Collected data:
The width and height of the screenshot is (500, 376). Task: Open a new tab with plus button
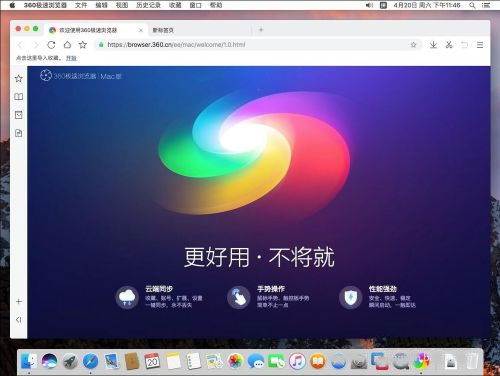pyautogui.click(x=261, y=30)
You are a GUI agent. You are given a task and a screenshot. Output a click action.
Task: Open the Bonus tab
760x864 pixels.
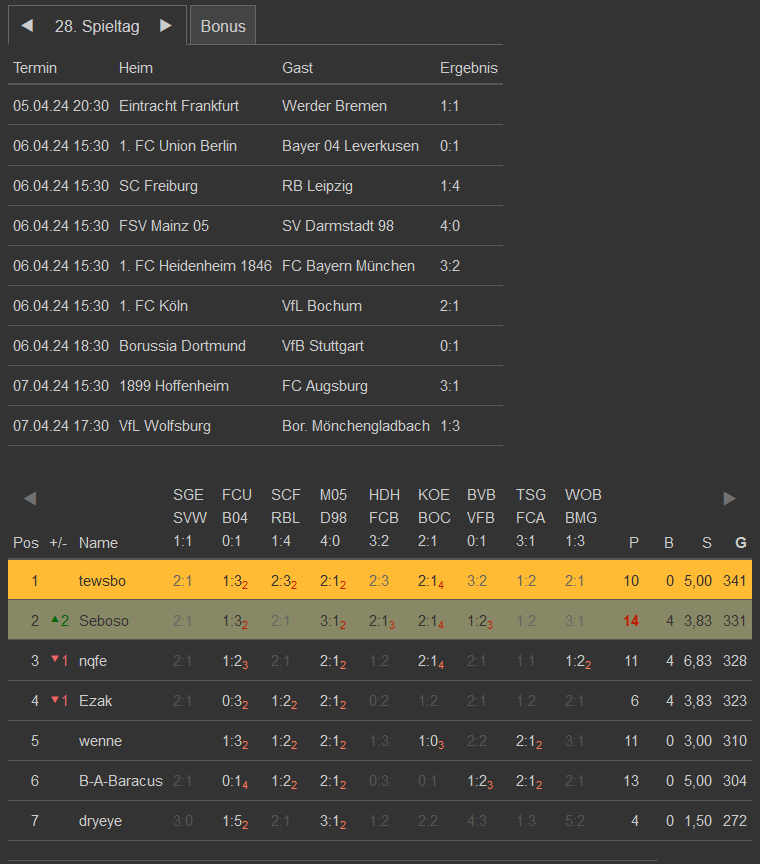223,26
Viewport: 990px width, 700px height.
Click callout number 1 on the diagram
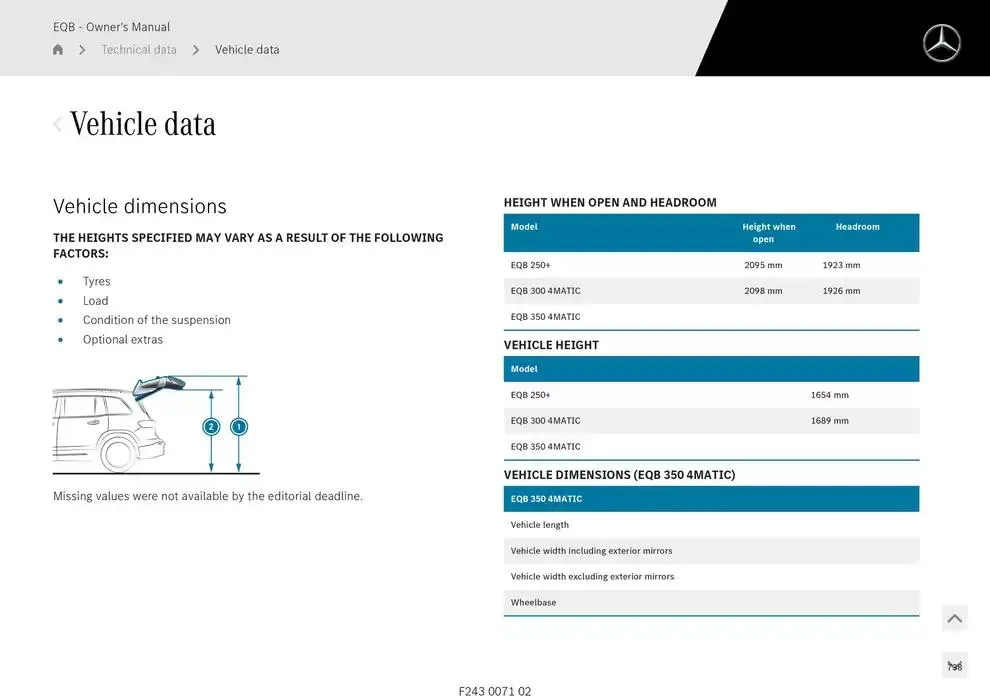coord(238,427)
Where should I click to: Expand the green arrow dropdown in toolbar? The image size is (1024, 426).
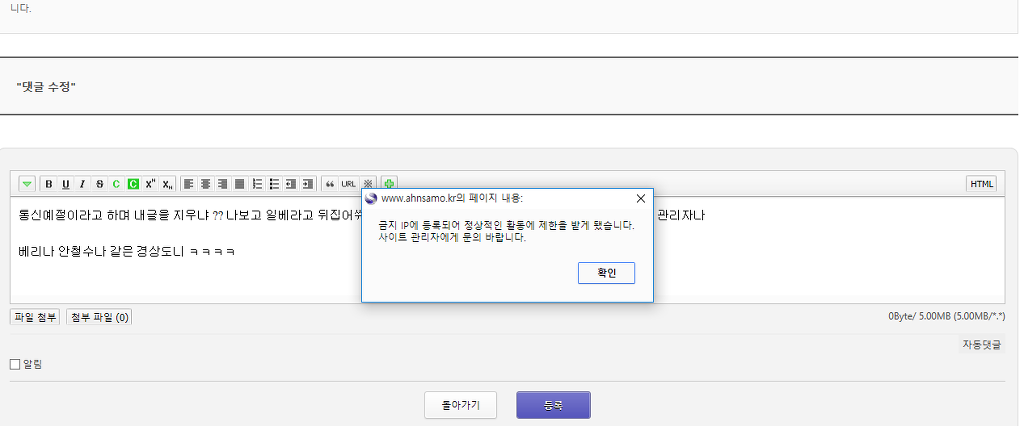pyautogui.click(x=27, y=184)
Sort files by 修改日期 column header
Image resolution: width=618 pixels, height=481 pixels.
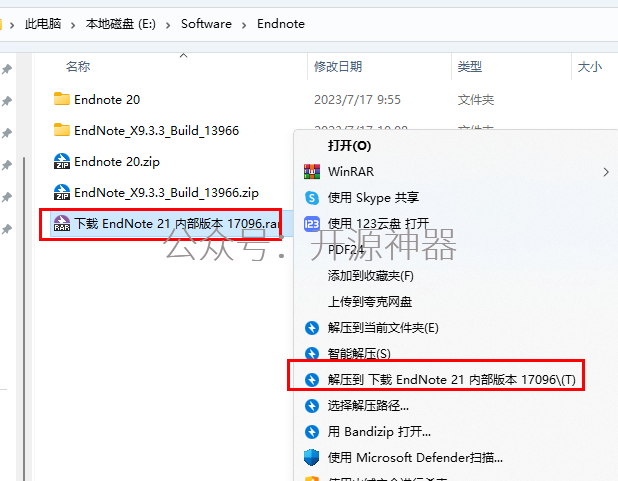pyautogui.click(x=338, y=66)
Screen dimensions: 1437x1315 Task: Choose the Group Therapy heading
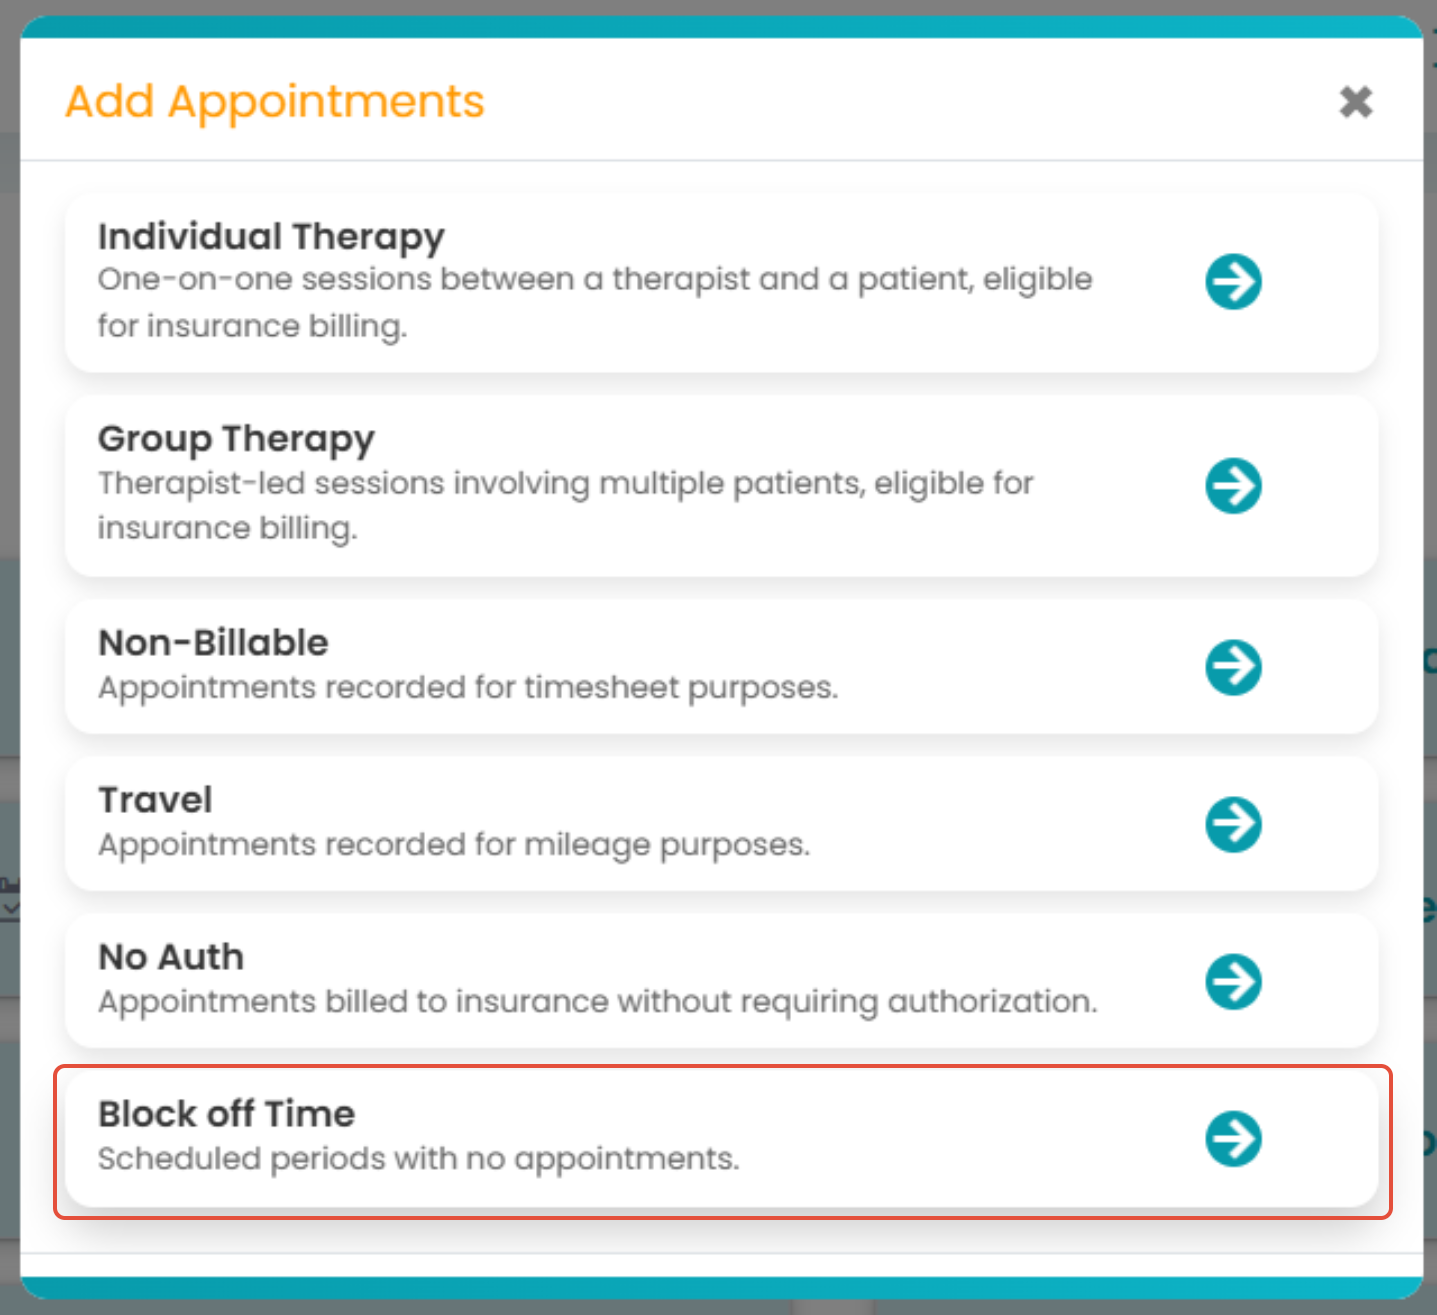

**Task directions:**
From the line containing "Click callout number 1 on the diagram" to the last line of the records above, return each line exactly, both ends included, and nothing more. Leave out the pictures.

**Output below:**
Click callout number 1 on the diagram
coord(238,427)
Where should I click to: Expand the green arrow dropdown in toolbar? The image size is (1024, 426).
pyautogui.click(x=27, y=184)
Sort files by 修改日期 column header
Image resolution: width=618 pixels, height=481 pixels.
pyautogui.click(x=338, y=66)
Screen dimensions: 1437x1315 Task: Choose the Group Therapy heading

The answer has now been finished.